There was a pause, which seemed to give Diedre permission to speak. "I think I see a basic flaw in the way you are both thinking about this. It is hard to articulate, but I will try."

Her uncle laughed a bit nervously. "Now comes the crunch," he said. "I was expecting this. Still I have found that listening to Diedre is always profitable, if I don't let my ego get in the way."

She smiled beautifully. "I'll start by asking you a question, Algin. May I call you that? I have been inundated with you by my uncle since I was a baby." She waited for me to nod. "The question. You say that you don't have to use energy for those parts of the simulation that aren't being observed by someone. You said like the atoms in a table. They are just equations. Now, what do you think is happening to your people when you are not watching them?"

"I would suppose they are going about their business like you or me or your uncle."

"Really? Do you suppose there are little men and women walking around unobserved inside your computer?"

"Are you saying that I can't truly create a similcron world then?"

"Not at all. I'm not really saying it's necessarily any different from this world, except you're in this world. How do you know I have any conscious life when I'm not here?"

"Well, you tell me and I mix that with what I observe now. I mean you are a real physical entity."

She gave an I've-got-you laugh. "But I thought you believed that all of reality was information and what we see is how we process it. Are we somehow not part of natural law? You, living in this world, do see more than is visible on a computer globe or in your goggles, but I'm sure if you asked one of your similcrons, he or she would emphatically proclaim the reality of his or her experience when you weren't watching."

Sandor thought for a minute. "Suppose I could download myself. Then I would see things that weren't on the screen."

She smiled in such an agreeable way, that it was not even infuriating. "But once it is in the computer what you down load isn't you and doesn't have a direct connection to you. The 'you' in the computer is a similcron programmed to simulate you. It is all information and like all other similcrons, it will proclaim the validity of its experience if you ask it. As time passes it will even simulate you less and less because process does take place. The information equations are forever changing as they interact. Someone your simulation meets there one day and then again sometime later will change as much as I will between now and the next time you meet me."

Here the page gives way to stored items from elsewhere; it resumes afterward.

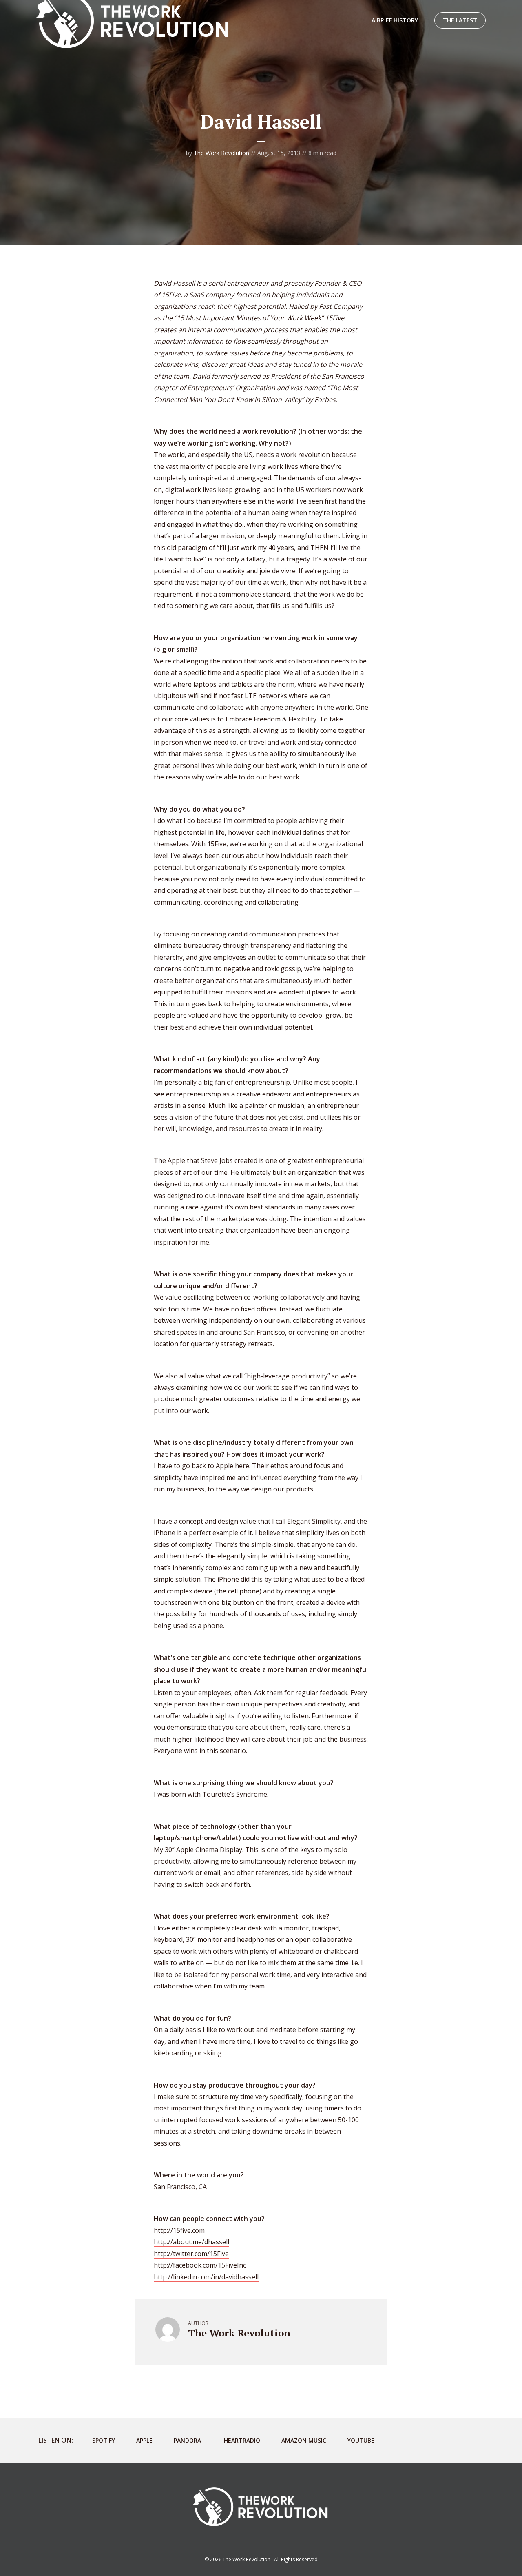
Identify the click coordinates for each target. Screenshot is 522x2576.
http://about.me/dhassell (191, 2241)
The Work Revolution (221, 153)
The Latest (460, 20)
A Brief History (395, 20)
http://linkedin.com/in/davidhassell (206, 2276)
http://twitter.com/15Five (191, 2253)
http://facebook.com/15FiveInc (200, 2265)
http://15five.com (179, 2230)
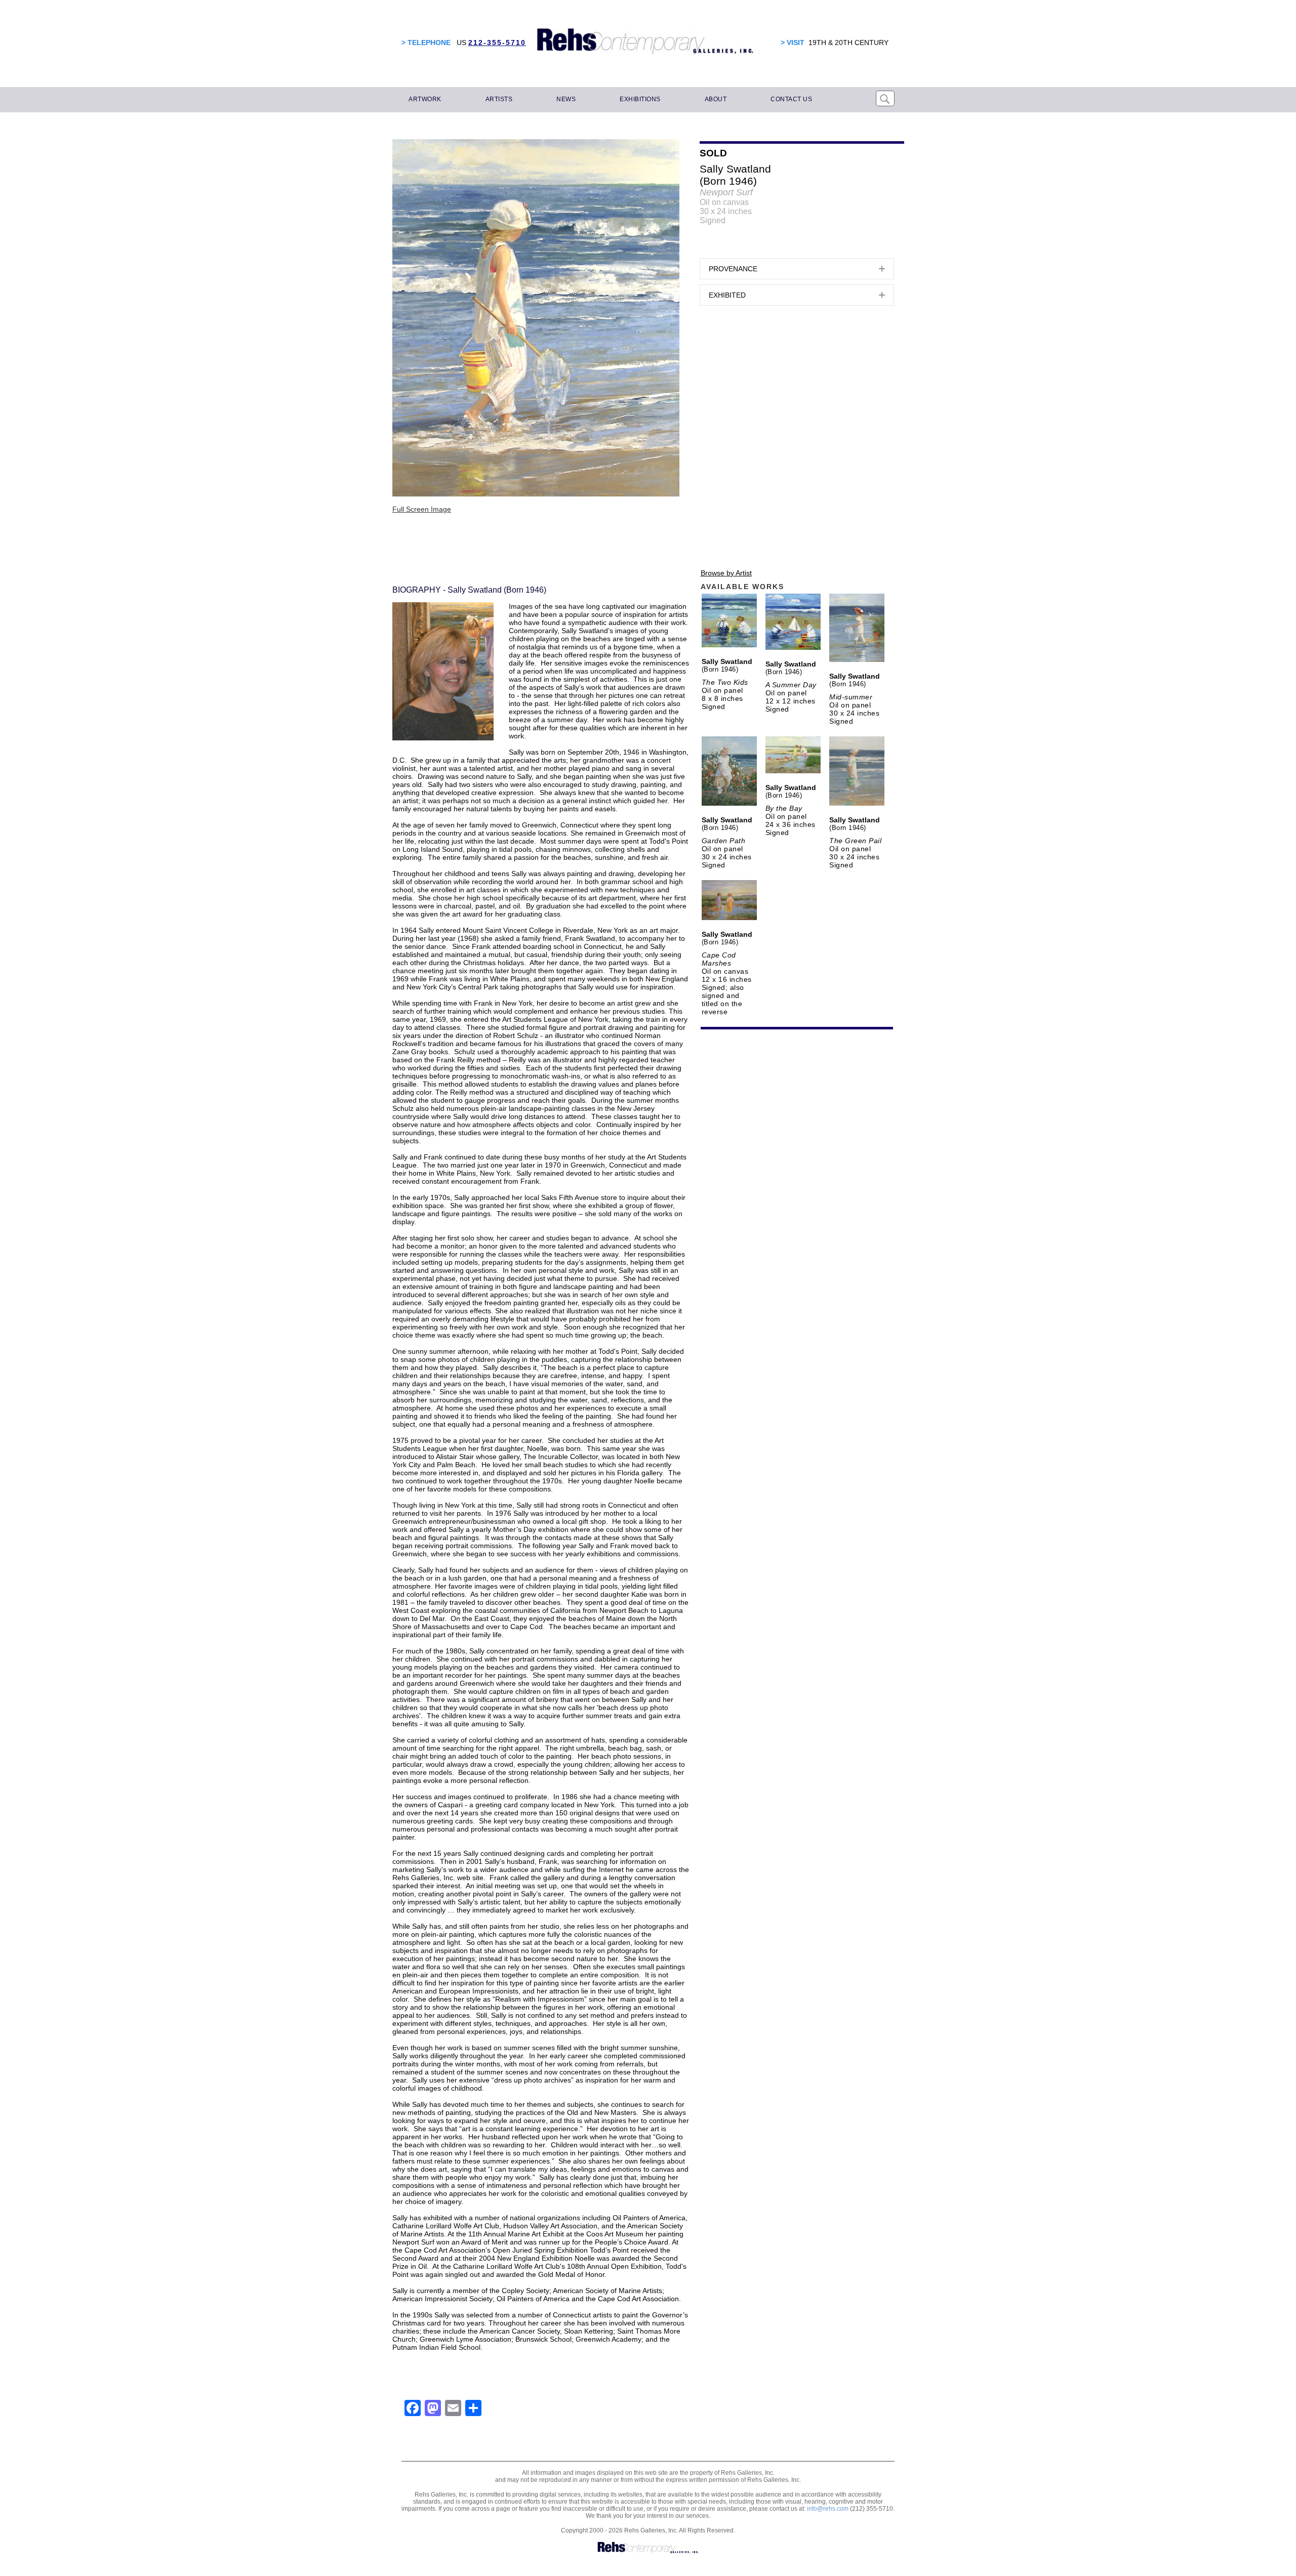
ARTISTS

Both Pango and Sandor were silent for some time. She waited politely.

Finally Pango said. "OK, Diedre, aside from going after a philosophical victory, what's the point?"

"The point is that you may be able save energy. I was sure at first, but I'm not sure now. We don't look at the particles in a table one day and again the next and ask them: 'So, what have you been doing. In fact we are unable to even measure all aspects of what they've been doing. Regarding me you have to have a lot of equations ready to produce answers to whatever you might ask."

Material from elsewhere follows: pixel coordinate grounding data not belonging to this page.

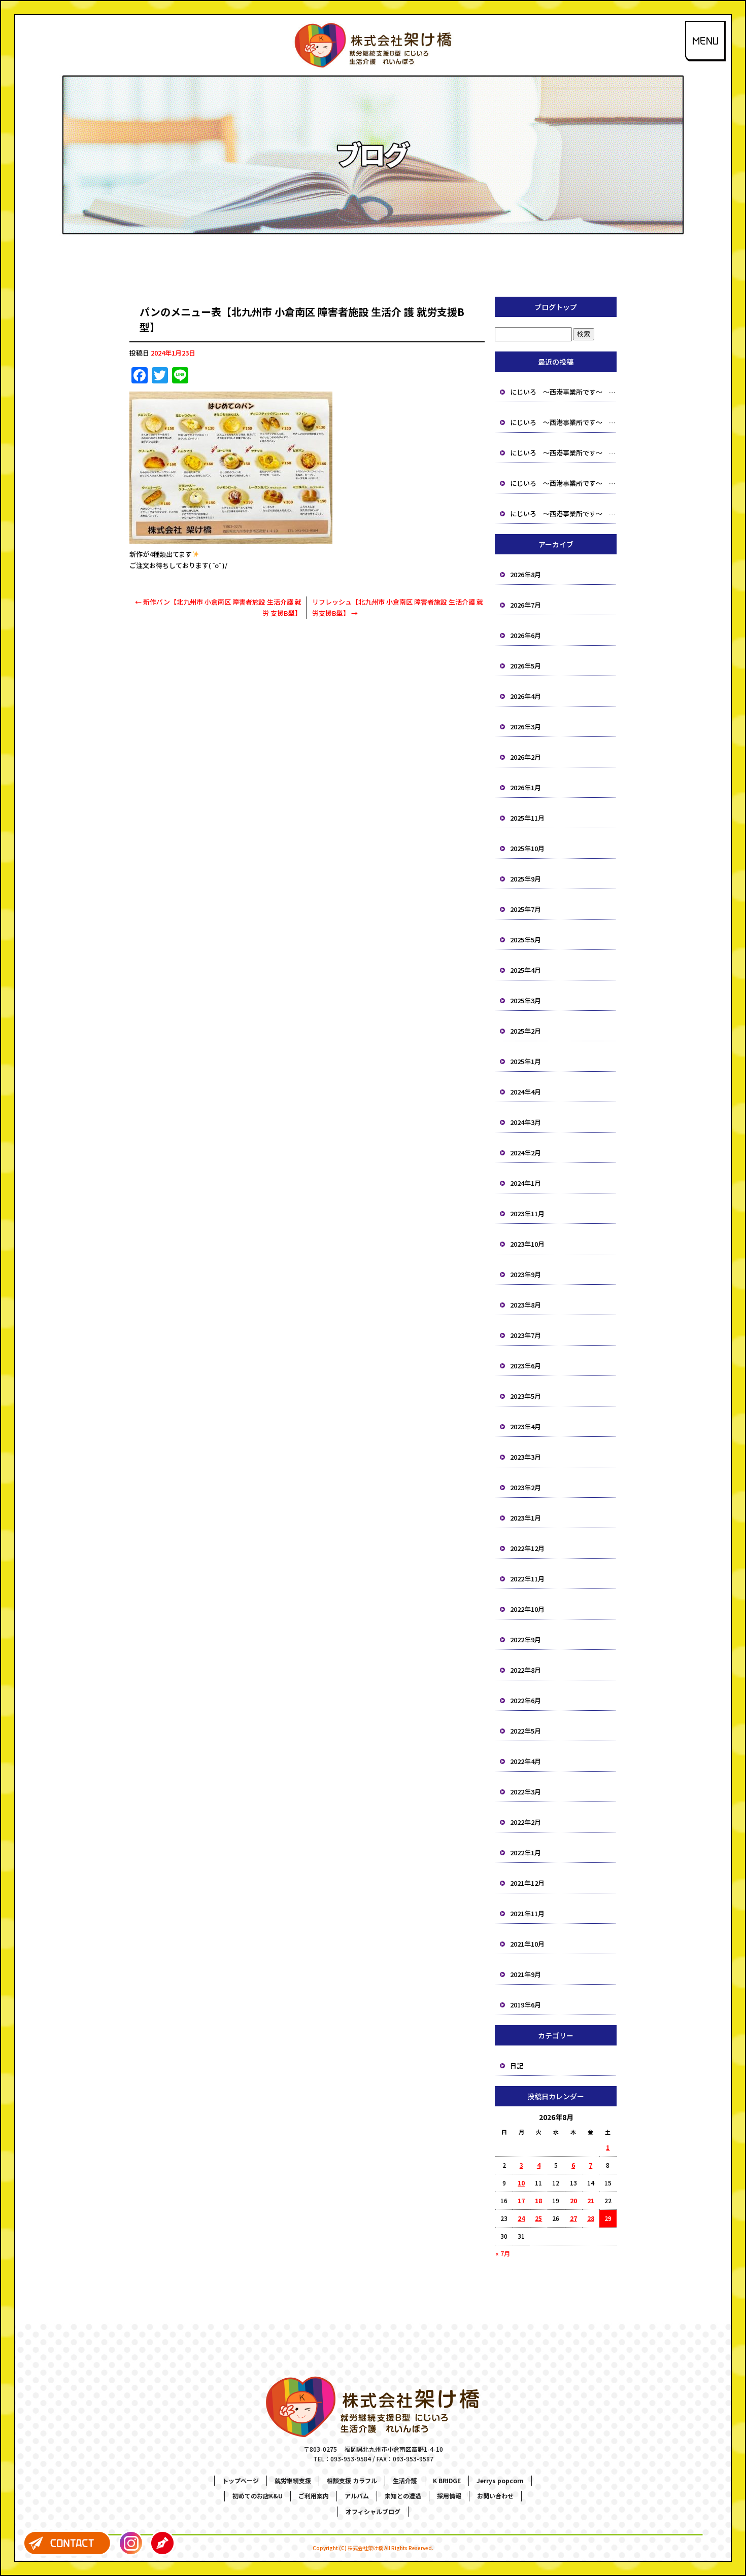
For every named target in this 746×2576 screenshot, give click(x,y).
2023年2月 (525, 1487)
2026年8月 (525, 574)
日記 (516, 2065)
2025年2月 (525, 1031)
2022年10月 (527, 1609)
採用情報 (449, 2495)
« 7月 (502, 2253)
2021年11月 (527, 1913)
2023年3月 (525, 1457)
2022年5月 (525, 1731)
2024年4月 (525, 1092)
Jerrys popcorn (500, 2480)
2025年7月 (525, 909)
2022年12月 (527, 1548)
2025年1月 (525, 1061)
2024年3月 (525, 1122)
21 (590, 2200)
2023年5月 (525, 1396)
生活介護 (405, 2480)
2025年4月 (525, 970)
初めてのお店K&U (257, 2495)
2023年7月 (525, 1335)
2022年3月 (525, 1791)
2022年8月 (525, 1670)
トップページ (240, 2480)
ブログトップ (555, 307)
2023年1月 (525, 1518)
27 (573, 2218)
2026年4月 (525, 696)
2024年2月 (525, 1152)
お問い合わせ (495, 2495)
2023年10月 (527, 1244)
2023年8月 (525, 1305)
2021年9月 (525, 1974)
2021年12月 (527, 1883)
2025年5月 (525, 939)
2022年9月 (525, 1639)
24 (521, 2218)
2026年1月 (525, 787)
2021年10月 (527, 1944)
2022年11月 (527, 1578)
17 (521, 2200)
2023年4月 (525, 1426)
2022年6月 (525, 1700)
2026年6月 (525, 635)
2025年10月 (527, 848)
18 (538, 2200)
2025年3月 (525, 1000)
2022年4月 (525, 1761)
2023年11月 (527, 1213)
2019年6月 (525, 2004)
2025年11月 (527, 818)
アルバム (357, 2495)
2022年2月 (525, 1822)
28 (590, 2218)
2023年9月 (525, 1274)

"What has Pango told you about my love life?" Sandor asked.

She laughed and blushed and choked on her words. Finally she said: "Right, there has to be an equation to respond to even that. What the equation says is that my uncle has told me that you have gone out with quite a few women, but none are as pretty as me."

Sandor could see she thought she had him again, but he did not even pause before he said: "As usual your uncle was quite right, but he could have made that assumption even if he'd never seen a woman I went out with. Equally or more important, you are also brighter."

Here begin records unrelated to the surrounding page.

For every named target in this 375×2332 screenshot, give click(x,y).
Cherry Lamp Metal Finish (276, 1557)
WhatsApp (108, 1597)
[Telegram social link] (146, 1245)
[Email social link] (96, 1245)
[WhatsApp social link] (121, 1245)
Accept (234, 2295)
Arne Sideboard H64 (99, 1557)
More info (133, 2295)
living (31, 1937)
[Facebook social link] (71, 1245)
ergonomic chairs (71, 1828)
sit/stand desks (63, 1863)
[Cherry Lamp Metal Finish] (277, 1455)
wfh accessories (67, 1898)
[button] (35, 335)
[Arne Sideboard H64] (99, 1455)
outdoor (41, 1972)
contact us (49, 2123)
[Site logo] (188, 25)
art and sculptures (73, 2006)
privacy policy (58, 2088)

She blushed and lowered her head. "Thanks," she said softly.

They knew they were friends then, although it was many years before they would become lovers.

Sandor thought for a long time about what she had said, which his head knew was right and everything else about him could not accept. He finally gave up on that and thought about whether thinking about his world from that perspective could save him energy. In the long run he realized if he accepted the totality of what she had said, it would cost him energy, but probably save his project. He realized that he was creating a total ecology and he must be very careful about failing to include equations for process. He wondered at what point on the detail continuum would further detail became inconsequetial.

Starting early was anything but a cure all. It appeared that the further back he went the lower the magic line was going to become. He wondered how, without having that cutoff in the right place, he could start evolution 2 billion years in the past and set processes in place that had any hope of evolving to a human, or at least humanoid, population. He was afraid it would require that he completely understand how small particles work. Also, how would intelligence evolve the way he wanted?

He decided to go to Atlantis and speak with Diedre. That cheered him considerably. Instead she unexpectedly came to see him and they met beside the palace garden and woods. At first they just watched the unicorns play. Diedre had not seen them since she was very young. She said how sad she was that there were no wild ones anymore. She seemed generally sad. Finally she said. "I had a tantrum. I see you don't know about my temper bouts. They are pretty infrequent now, but they're pretty violent. I do terrible things, not so much physically to people anymore, but to property. When I get over it, I am so anguished and depressed that I have come close to suicide. My family tries to think of fun things for me to bring me out of it. This time you're my fun thing. A great choice I think."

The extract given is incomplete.